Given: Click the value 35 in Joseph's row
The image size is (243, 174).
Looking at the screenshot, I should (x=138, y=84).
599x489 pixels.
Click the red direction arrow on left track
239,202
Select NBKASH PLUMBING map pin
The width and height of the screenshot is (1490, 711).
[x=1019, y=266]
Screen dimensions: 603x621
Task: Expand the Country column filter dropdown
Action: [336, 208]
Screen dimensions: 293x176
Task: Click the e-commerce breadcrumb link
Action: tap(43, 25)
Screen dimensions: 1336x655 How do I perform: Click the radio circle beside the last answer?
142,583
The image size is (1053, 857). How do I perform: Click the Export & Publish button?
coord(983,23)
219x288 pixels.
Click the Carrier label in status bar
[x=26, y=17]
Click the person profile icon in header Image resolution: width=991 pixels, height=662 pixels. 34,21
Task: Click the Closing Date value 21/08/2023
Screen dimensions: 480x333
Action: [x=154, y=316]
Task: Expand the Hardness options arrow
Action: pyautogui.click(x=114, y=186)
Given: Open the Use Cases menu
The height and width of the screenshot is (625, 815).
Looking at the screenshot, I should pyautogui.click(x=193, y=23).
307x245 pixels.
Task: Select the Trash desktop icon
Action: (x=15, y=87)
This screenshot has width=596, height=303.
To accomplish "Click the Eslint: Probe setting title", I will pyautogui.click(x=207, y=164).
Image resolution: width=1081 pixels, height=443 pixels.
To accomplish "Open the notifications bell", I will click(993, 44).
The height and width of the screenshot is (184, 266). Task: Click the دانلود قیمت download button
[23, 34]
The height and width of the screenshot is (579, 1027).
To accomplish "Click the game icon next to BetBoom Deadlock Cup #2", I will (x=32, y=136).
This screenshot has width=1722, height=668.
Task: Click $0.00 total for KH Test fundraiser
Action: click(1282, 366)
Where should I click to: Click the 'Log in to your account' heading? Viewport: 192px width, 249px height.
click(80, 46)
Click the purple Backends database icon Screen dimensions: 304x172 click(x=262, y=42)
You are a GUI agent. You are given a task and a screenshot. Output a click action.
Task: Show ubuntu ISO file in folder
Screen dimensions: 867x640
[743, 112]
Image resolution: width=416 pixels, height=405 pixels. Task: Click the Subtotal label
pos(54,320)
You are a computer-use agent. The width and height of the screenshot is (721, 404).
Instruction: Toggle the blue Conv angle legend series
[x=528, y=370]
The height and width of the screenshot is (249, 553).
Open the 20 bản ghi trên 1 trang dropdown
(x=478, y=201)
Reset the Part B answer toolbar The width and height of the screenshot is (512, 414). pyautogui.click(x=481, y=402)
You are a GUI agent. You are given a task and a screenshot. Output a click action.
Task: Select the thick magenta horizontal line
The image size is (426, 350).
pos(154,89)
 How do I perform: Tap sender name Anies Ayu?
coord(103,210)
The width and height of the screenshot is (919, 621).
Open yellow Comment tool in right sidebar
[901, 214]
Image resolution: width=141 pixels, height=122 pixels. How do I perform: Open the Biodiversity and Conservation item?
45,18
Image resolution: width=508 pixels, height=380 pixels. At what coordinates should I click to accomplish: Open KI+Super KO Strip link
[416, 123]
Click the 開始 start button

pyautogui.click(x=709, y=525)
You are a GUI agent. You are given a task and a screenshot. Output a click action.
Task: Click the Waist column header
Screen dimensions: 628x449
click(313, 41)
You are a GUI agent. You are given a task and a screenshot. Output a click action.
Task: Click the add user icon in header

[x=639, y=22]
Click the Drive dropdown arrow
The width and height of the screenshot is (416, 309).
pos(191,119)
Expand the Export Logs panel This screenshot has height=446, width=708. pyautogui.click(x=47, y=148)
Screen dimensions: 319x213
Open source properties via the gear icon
━━━━━━━━━━━━━━━━
Report how many lines in the listing above have the string "value" in them; write the number only.

» **WRITTEN ANSWER**
2